### [PROBLEMA CURTO 1]
Edite o trecho do texto sobre as virtudes morais e as obras que vai de "Demais. — Se" até "sobre determinados actos.", substituindo "piedade" por "devoção".
:: TRECHO FORNECIDO ::
Art. 3 — Se uma só virtude
é a que versa sobre as obras.
O
terceiro discute-se assim. — Parece que só uma virtude moral é a que versa
sobre as obras.
1.
— Pois, a rectidão de todos os actos externos pertence à justiça. Ora, esta é
uma virtude. Logo, só há uma virtude que diz respeito a elas.
2.
Demais. — Há uma diferença máxima entre as obras ordenadas ao bem individual e
as ordenadas ao bem comum. Mas esta diferença não diversifica as virtudes
morais, pois, como diz o Filósofo, a justiça legal, que ordena os nossos actos
para o bem comum, não difere da que os ordena para o nosso bem individual,
senão por uma diferença de razão 1. Logo, a diversidade das obras
não causa a das virtudes morais.
3.
Demais. — Se a obras diferentes se referissem virtudes morais diferentes, seria
necessário que tal fosse a diversidade das virtudes morais qual a das obras.
Ora, isto é claramente falso, pois à justiça pertence estabelecer a rectidão
dos diversos géneros são só das trocas, como das distribuições, conforme se vê
em Aristóteles 2. Logo, a obras diferentes não correspondem virtudes
diferentes.
Mas,
em contrário, a religião é uma virtude diferente da piedade, contudo, uma e outra
versa sobre determinados actos.
:::
:: DADOS PARA PROCESSAMENTO ::
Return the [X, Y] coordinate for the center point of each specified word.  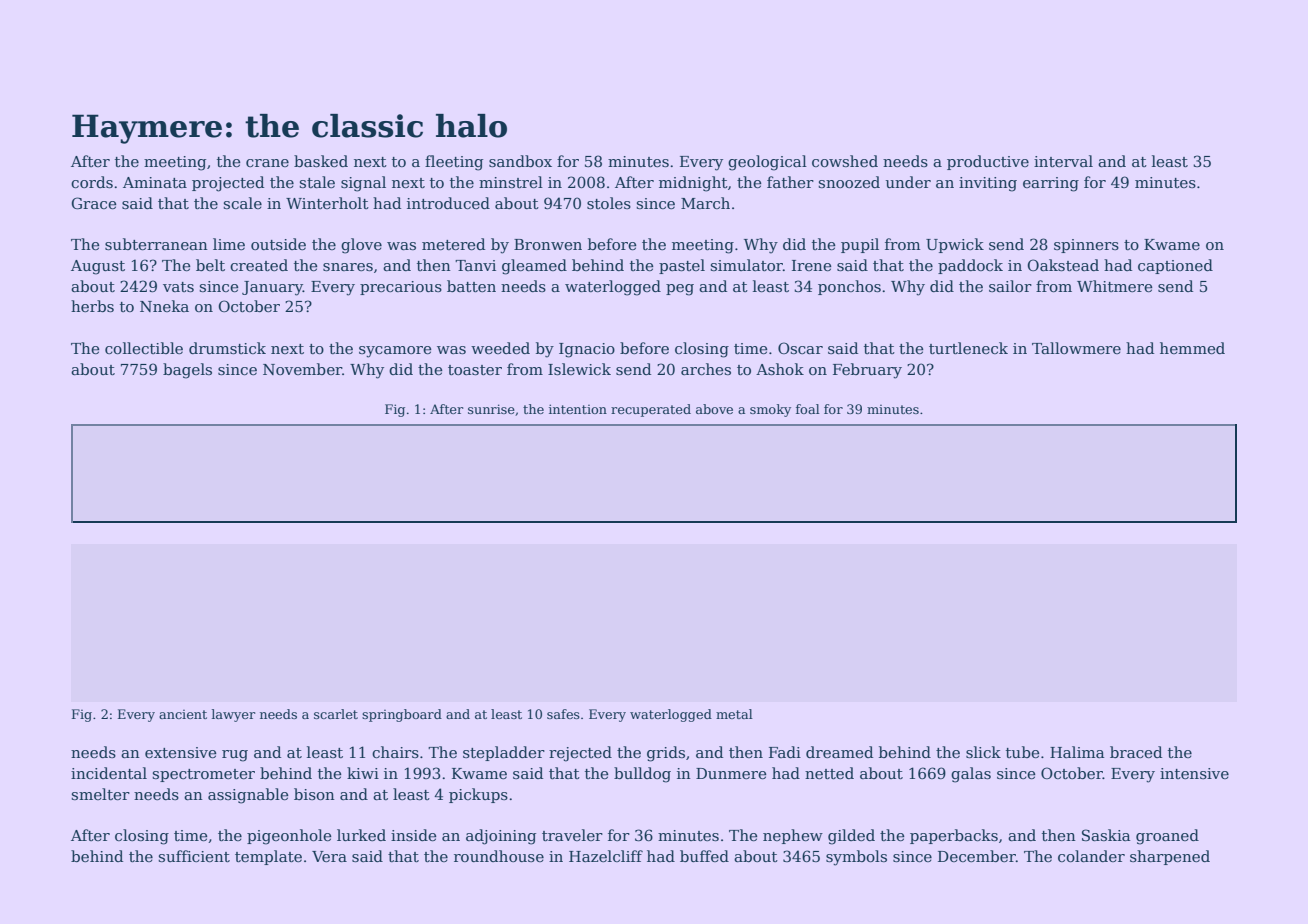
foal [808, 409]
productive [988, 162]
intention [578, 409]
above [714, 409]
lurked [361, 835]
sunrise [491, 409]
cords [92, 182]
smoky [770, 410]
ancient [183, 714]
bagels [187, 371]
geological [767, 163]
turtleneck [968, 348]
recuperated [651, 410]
:::
### [PROBLEMA CURTO 2]
Converta em uma tabela Markdown, com as colunas Nº e Linha, o trecho da listagem que vai da linha que contém "sunrise [491, 409]" até o fim da listagem, numerando cada linha e deixando de fora as linhas em branco.

### [RESPOSTA ESCRITA 1]
Demais. — Se a obras diferentes se referissem virtudes morais diferentes, seria
necessário que tal fosse a diversidade das virtudes morais qual a das obras.
Ora, isto é claramente falso, pois à justiça pertence estabelecer a rectidão
dos diversos géneros são só das trocas, como das distribuições, conforme se vê
em Aristóteles 2. Logo, a obras diferentes não correspondem virtudes
diferentes.
Mas,
em contrário, a religião é uma virtude diferente da devoção, contudo, uma e outra
versa sobre determinados actos.

### [RESPOSTA ESCRITA 2]
| Nº | Linha |
|---|---|
| 1 | sunrise [491, 409] |
| 2 | cords [92, 182] |
| 3 | smoky [770, 410] |
| 4 | ancient [183, 714] |
| 5 | bagels [187, 371] |
| 6 | geological [767, 163] |
| 7 | turtleneck [968, 348] |
| 8 | recuperated [651, 410] |